The farmer, from Zentsuji in Kagawa prefecture, came up with the idea of making a cube-shaped watermelon which could easily be packed and stored.
Fashion food
To make it happen, farmers grew the melons in glass boxes and the fruit then naturally assumed the same shape. Today the cuboid watermelons are hand-picked and shipped all over Japan...
[via PJM]
Update: What I'd really like is an analysis of the geometry here to tell me if there's going to be more good meat in a cube rather than the traditional shape. Also, would the process of compression result in more red meat, and a thinner rind, or just the opposite?

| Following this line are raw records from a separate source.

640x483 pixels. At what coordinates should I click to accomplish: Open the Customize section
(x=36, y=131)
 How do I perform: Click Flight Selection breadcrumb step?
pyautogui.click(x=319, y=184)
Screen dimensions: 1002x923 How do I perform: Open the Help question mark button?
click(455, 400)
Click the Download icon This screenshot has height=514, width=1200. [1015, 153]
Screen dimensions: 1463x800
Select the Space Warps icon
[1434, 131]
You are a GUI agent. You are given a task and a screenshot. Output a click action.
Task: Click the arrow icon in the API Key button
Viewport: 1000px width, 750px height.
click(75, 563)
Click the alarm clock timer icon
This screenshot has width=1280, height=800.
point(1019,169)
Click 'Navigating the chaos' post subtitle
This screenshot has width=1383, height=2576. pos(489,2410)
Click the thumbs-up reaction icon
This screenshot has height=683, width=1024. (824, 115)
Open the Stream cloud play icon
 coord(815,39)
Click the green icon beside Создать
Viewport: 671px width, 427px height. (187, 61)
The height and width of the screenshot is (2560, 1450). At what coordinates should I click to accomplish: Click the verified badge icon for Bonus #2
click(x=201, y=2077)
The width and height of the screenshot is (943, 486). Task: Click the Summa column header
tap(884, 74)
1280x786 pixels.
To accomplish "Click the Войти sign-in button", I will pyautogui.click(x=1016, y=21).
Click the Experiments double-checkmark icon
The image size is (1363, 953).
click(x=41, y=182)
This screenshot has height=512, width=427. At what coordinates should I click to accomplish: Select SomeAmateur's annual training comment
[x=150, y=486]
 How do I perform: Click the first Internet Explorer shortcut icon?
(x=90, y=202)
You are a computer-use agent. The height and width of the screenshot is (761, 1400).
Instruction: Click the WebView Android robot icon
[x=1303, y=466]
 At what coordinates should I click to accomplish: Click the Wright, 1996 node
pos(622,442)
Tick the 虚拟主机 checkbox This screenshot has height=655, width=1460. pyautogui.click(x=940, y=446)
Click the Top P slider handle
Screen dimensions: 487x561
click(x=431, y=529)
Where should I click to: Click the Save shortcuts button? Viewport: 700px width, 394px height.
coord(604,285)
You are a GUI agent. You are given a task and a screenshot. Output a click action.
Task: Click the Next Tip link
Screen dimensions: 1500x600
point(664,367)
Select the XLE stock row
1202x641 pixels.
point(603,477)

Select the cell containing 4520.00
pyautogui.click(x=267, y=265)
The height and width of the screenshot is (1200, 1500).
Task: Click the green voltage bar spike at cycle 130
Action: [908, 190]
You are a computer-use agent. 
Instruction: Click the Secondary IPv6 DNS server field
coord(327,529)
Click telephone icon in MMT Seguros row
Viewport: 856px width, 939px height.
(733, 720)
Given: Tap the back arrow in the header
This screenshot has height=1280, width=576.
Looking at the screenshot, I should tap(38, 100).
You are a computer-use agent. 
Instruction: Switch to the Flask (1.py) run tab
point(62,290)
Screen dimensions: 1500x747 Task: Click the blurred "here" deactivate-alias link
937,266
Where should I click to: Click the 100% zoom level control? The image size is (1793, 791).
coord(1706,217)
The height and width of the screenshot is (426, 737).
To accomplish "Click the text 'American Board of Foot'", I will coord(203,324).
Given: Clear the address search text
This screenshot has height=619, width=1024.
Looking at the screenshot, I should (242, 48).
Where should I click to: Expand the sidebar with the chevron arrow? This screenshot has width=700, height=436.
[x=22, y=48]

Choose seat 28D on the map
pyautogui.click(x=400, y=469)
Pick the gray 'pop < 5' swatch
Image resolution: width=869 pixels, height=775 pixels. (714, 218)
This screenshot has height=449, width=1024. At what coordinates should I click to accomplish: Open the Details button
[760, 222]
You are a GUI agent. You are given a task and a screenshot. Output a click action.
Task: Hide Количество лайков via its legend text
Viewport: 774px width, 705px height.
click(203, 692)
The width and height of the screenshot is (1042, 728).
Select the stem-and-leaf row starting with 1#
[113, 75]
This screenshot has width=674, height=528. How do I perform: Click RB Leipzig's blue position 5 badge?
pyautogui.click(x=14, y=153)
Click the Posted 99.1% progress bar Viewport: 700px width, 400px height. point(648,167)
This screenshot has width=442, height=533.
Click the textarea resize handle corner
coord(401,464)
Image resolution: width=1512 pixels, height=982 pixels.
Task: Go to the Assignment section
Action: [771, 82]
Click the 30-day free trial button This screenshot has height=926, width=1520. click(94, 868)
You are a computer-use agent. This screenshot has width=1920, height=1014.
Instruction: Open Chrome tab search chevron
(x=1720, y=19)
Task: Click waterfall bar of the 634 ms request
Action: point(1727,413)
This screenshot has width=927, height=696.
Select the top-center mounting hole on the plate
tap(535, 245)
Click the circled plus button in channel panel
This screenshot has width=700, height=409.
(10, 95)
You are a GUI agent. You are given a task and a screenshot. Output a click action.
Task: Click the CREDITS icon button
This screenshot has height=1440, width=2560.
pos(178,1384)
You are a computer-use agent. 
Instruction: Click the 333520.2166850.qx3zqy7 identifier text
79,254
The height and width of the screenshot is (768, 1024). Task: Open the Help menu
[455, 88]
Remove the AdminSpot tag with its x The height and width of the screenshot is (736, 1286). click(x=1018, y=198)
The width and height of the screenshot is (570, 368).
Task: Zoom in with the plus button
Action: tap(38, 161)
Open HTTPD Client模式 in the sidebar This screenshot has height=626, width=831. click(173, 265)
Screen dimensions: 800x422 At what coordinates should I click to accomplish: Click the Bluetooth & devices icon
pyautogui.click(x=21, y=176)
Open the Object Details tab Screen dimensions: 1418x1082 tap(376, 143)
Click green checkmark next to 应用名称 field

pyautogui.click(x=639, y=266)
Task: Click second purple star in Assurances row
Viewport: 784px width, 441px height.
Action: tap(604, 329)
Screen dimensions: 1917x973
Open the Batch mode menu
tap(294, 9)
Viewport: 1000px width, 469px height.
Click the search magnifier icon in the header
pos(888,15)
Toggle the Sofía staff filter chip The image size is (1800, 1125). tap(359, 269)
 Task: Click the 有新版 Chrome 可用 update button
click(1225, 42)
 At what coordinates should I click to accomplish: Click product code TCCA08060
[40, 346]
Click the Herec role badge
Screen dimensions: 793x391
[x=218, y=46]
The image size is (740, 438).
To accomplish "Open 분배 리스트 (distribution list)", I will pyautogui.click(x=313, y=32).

These are important questions.
As the link says, this is decades-old news...
What I'd really like is an analysis of the geometry here to tell me if there's going to be more good meat in a cube rather than the traditional shape.
There'll be less. Assuming constant thickness of rind, a sphere (with its minimized surface area) will have the least rind and most meat. A traditional watermelon will have a higher rind ratio, and a cube will be still higher.
Wow, sorry I haven't found the very freshest links and news for you. I will try harder to please my obviously worldly and well-informed readers. Have you heard that Alberto Gonzales has resigned? I'm pretty sure that happened today.
Now, what do you think the effects of growing in a constrained space would be on watermelon?
Melons? Or pods, designed to turn us all into Ashkenazi ethnic fundamentalist Zionist interloping invaders and lackeys (which is to say the bad guys, in the event that isn't clear to someone)?
The answer, at least for some, is obvious.
Disney has been doing Mickey shaped cucumbers for years (the slices are mickey shaped). They tried tomatoes, but the skin was too soft to hold the shape. They do pumpkins though and, I think, watermelons too. I think I saw the cubed melons on a Food Network show a while back, that then talked about the Disney greenhouses.
Sorry, I hit Post too soon. The stories I saw laid some emphasis on skin thickness, just to be able to hold the shape. I think J Singer is right, there will be less good red bits for fruit of a given weight... but does that matter?
Back to the Disney place... their fruit is frighteningly uniform and 'perfect' as they grow it all hydroponically, suspended from overhead supports. Compression, as such, doesn't factor in, I would expect a more uneven thickness of the skin with thicker rind in the corners and a more 'rounded" mass of red in the middle. It's really growing naturally, just having the skin guided into a specific shape.
But think about once it fills the shape...Does it continue to want to grow, and if so, does the rind thicken or does the meat (particularly the red, sweet part) fill more space at the expense of the rind which becomes thinner -- or is there no effect? This is important stuff.